─── DOCUMENT TEXT

The second issue is confirmation time. Right now, Bitcoin takes 22 minutes to confirm a single transaction, with that figure spiking to thousands of minutes (basically hours and even days) during times of network congestion. Ethereum is much faster, at about 2 minutes, but that’s still not good enough for its envisioned scale (although Ethereum developers are hard at work on this problem as you read this).
The CREDITS platform sees itself as a superior version of Ethereum, although more specifically targeted for use by the financial industry. Just like Ethereum, it will be a smart contracts platform that other decentralized applications can build on. Unlike Ethereum, it will be a distributed ledger as opposed to a blockchain.
But more important are the advantages that CREDITS claims to offer over Ethereum and its other competitors such as NEO and EOS. CREDITS claims to be able to provide:
#1: Superior Network Capacity
CREDITS is aiming to deliver a staggering one million transactions per second. This is far more than even Ripple, which currently stands at about 1,500 transactions per second.
#2: Fastest Confirmation Times
CREDITS is targeting a confirmation time from 0.01 to 3 seconds. This is much faster than both Bitcoin and Ethereum. However, it is only slightly quicker than Ripple, which stands at a confirmation time of about four seconds as of this writing.

──────
─── PROVIDED DATA

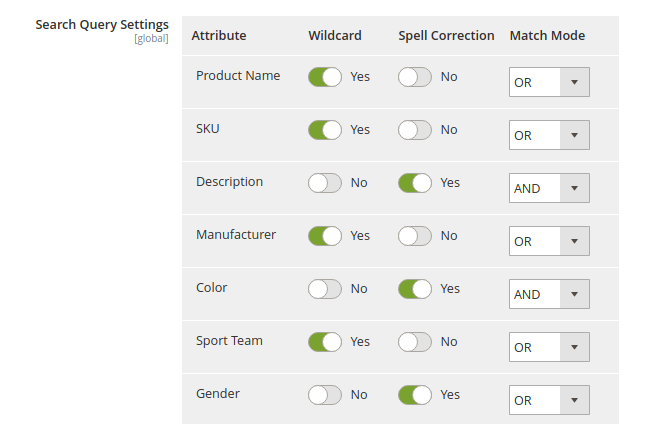This screenshot has width=654, height=424.
Task: Open Match Mode dropdown for Product Name
Action: tap(549, 82)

──────

- [REQUIRED ACTIONS]
• 1. Return the portion of the CREDITS passage starting at "The second issue" and ending at "to a blockchain.".
• 2. Using the CREDITS passage, decide whether each statement agrees with it, answering yes or no and quoting the deciding words: (a) Bitcoin takes 22 minutes to confirm a single transaction. (b) CREDITS will be a blockchain. (c) Ripple currently handles about 15,000 transactions per second.
• 3. According to the CREDITS passage, what confirmation time is CREDITS targeting?

- [SOLUTION SET]
• 1.
The second issue is confirmation time. Right now, Bitcoin takes 22 minutes to confirm a single transaction, with that figure spiking to thousands of minutes (basically hours and even days) during times of network congestion. Ethereum is much faster, at about 2 minutes, but that’s still not good enough for its envisioned scale (although Ethereum developers are hard at work on this problem as you read this).
The CREDITS platform sees itself as a superior version of Ethereum, although more specifically targeted for use by the financial industry. Just like Ethereum, it will be a smart contracts platform that other decentralized applications can build on. Unlike Ethereum, it will be a distributed ledger as opposed to a blockchain.

• 2.
(a) Yes: "Right now, Bitcoin takes 22 minutes to confirm a single transaction"
(b) No: "it will be a distributed ledger as opposed to a blockchain"
(c) No: "Ripple, which currently stands at about 1,500 transactions per second"

• 3. From 0.01 to 3 seconds.